> [What is being asked]
Would you copy, word for word, each line from the one with "You are a computer-use agent. This" to the end of the listing below, skipping all pictures?

> [Exercise material]
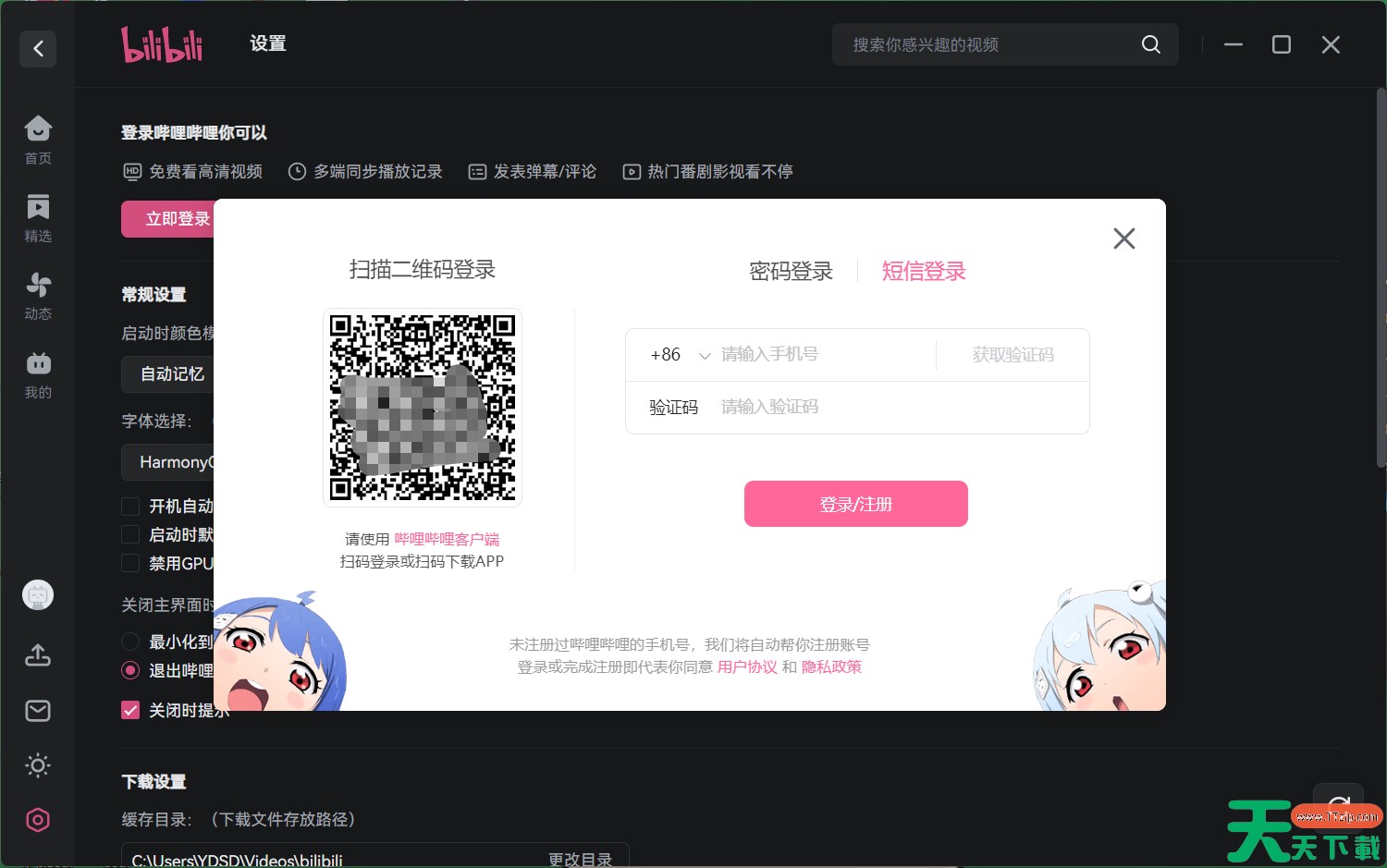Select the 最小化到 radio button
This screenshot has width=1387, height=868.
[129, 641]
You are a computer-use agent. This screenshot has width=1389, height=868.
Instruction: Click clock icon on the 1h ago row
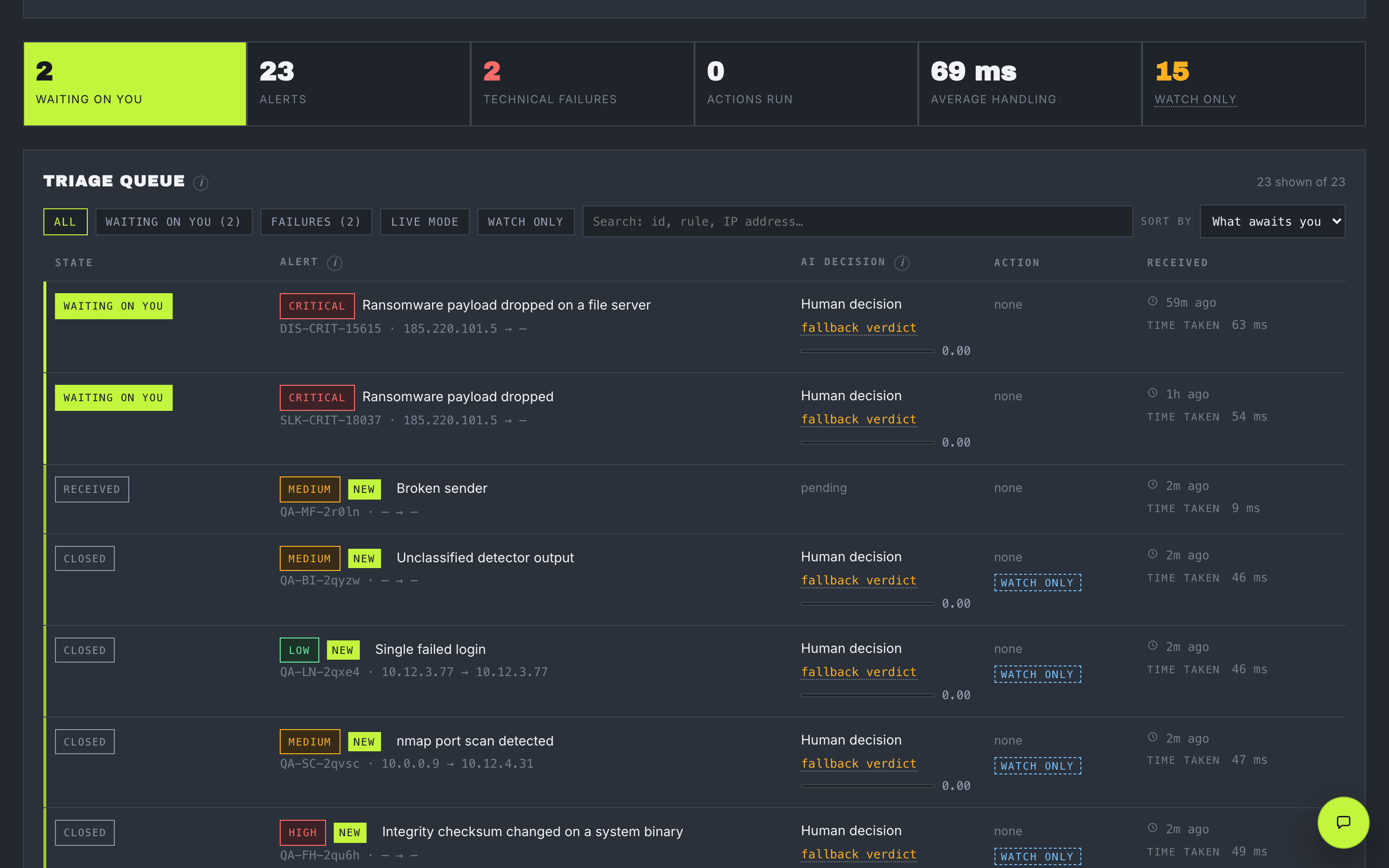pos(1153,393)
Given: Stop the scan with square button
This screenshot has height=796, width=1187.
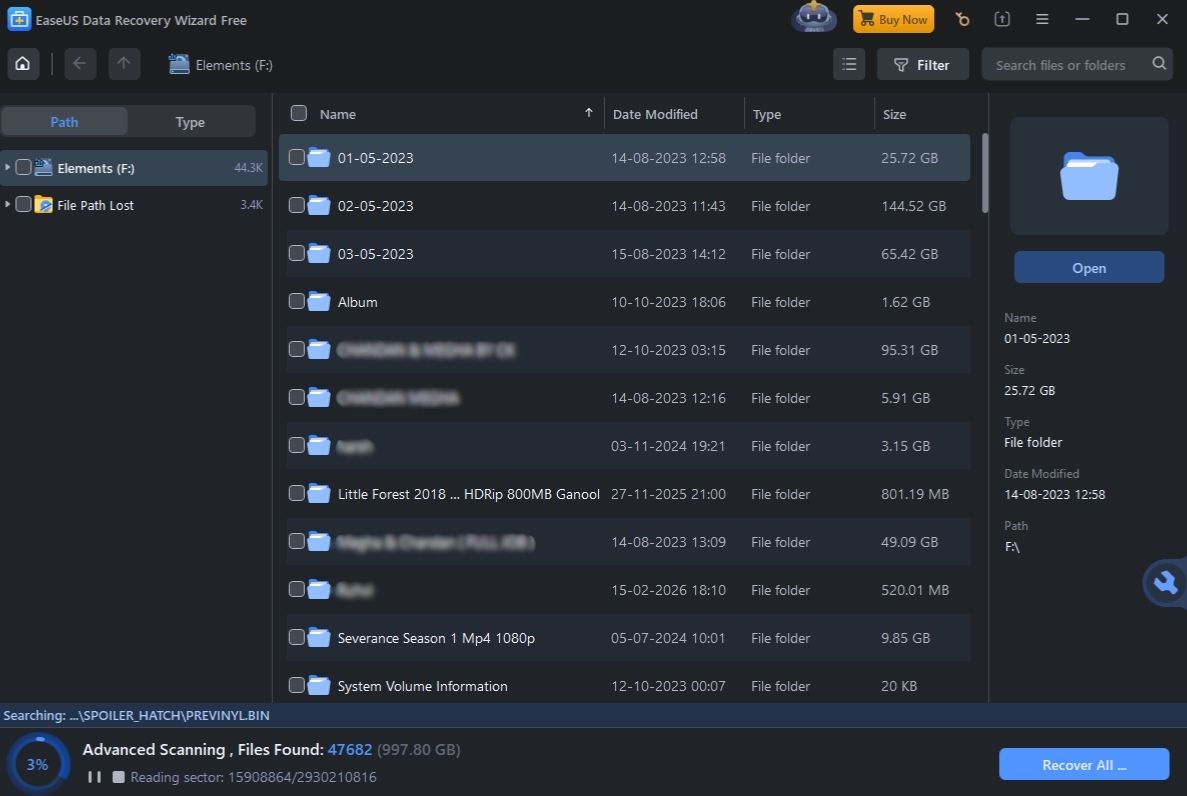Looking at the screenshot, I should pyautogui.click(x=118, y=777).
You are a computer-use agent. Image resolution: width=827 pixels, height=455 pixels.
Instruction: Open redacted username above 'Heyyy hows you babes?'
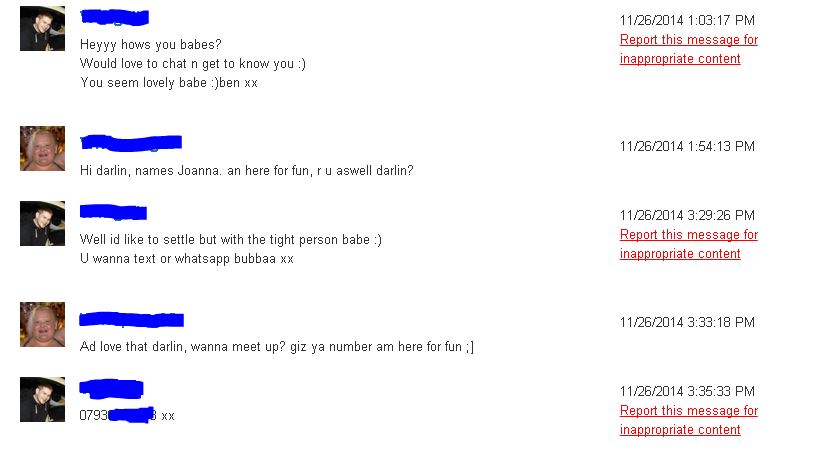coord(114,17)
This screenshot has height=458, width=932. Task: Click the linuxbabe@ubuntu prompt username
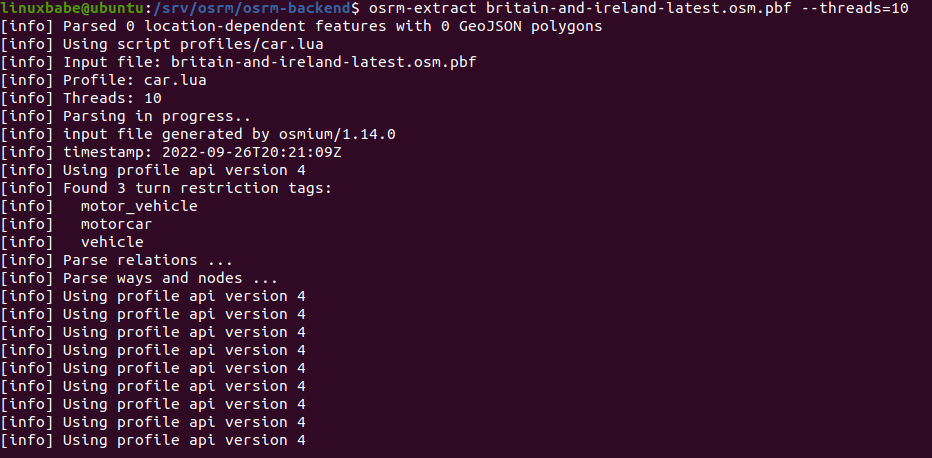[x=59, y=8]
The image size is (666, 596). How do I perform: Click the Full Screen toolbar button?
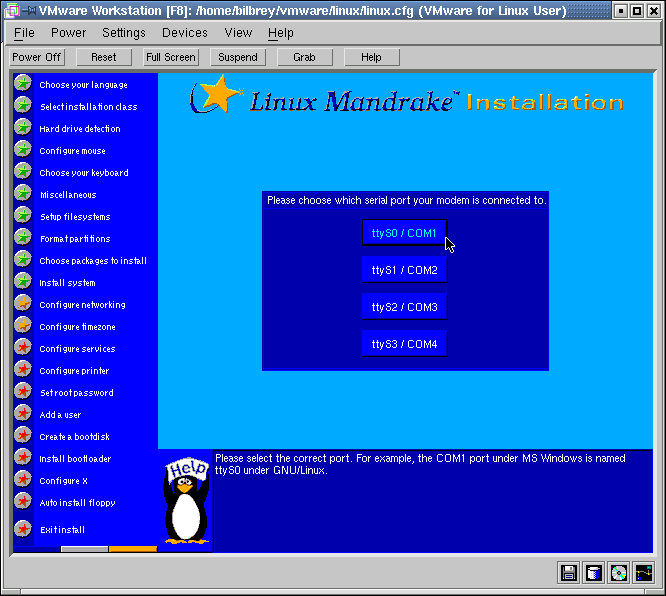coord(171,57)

> [Written response]
You are a computer-use agent. This screenshot has width=1389, height=868.
Instruction: Click clock icon on the 1h ago row
pos(1153,393)
Given: Stop the scan with square button
This screenshot has height=796, width=1187.
Looking at the screenshot, I should pyautogui.click(x=118, y=777).
You are a computer-use agent. Image resolution: width=827 pixels, height=455 pixels.
Instruction: Open redacted username above 'Heyyy hows you babes?'
coord(114,17)
This screenshot has height=458, width=932. Task: Click the linuxbabe@ubuntu prompt username
[x=59, y=8]
The image size is (666, 596). How do I perform: Click the Full Screen toolbar button?
coord(171,57)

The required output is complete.